Dear Natalie,

Oh man. I miss you. So, so much. I’ve already been on Forget for two weeks and I am just now getting time to write to you. This place is unbelievable. I’m sorry I didn’t tell you I was leaving. They said I wasn’t allowed to tell anyone about it until I got here. Have you talked to my family? Have they told you anything about this place? Here, let me. Forget is a place for broken-hearted people to process their feelings and thoughts. Most of the people here just went through a breakup. But others, like me, only loved from afar. The way that they do things here, it’s a form of therapy. They have literally everything you could possibly want. I’ve never seen so many different kinds of ice cream in my entire life. And the colors. Oh my. This whole place is a rainbow of colors. I never knew there were so many shades of yellow. The idea is that you’re so wrapped up in all of the activities here, that you eventually, in a healthy and natural way, forget about the person with whom you were in love. I think I’m going to have to stay here for a while. So no more sleepovers for quite some time. I’m sorry. Please know that it’s for the best. I think I am slowly healing.
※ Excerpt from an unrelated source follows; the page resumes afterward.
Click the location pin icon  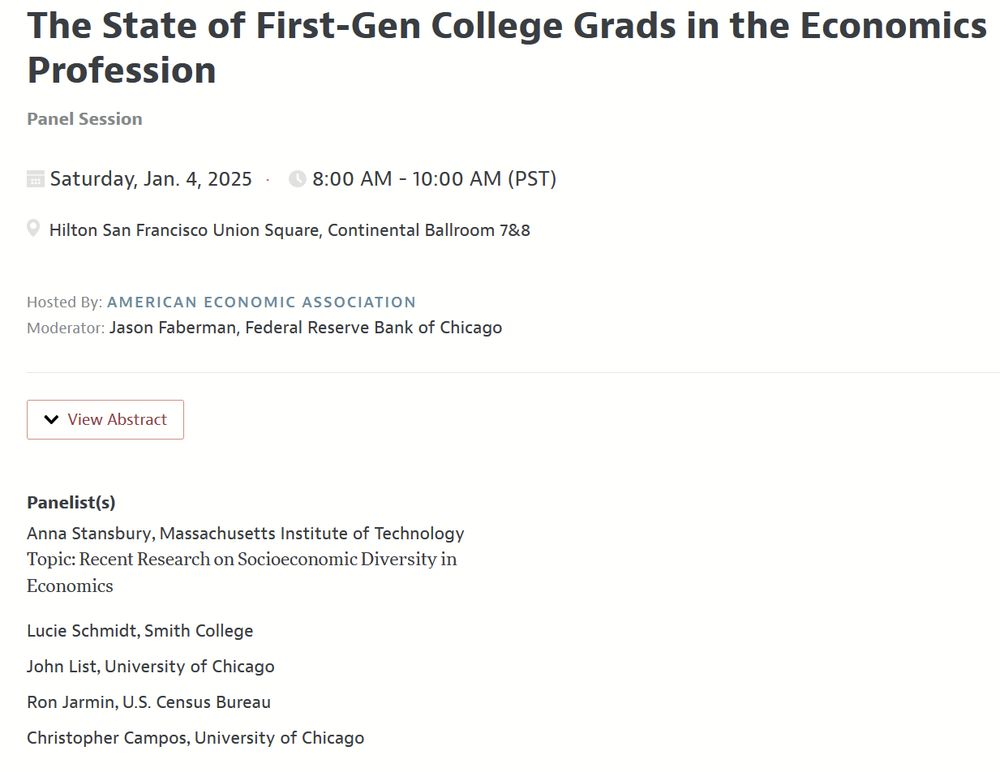(33, 228)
I’ve enjoyed getting to know some of the people here. There was an old man that I met at the movie theater last night. His name was John. I asked him why he was here, and he said, “She loved me as though she knew me. I loved her because I thought I did.” I burst into tears. I don’t see how I’m ever going to get over…you-know-who. We aren’t supposed to say their names. It’s part of the healing process. You know what? Screw it. I loved Jack so, so much, and I know he’ll never love me with the intensity that I loved him. Geez. This letter has really triggered me. I think I need to go for a jog. I love you so much.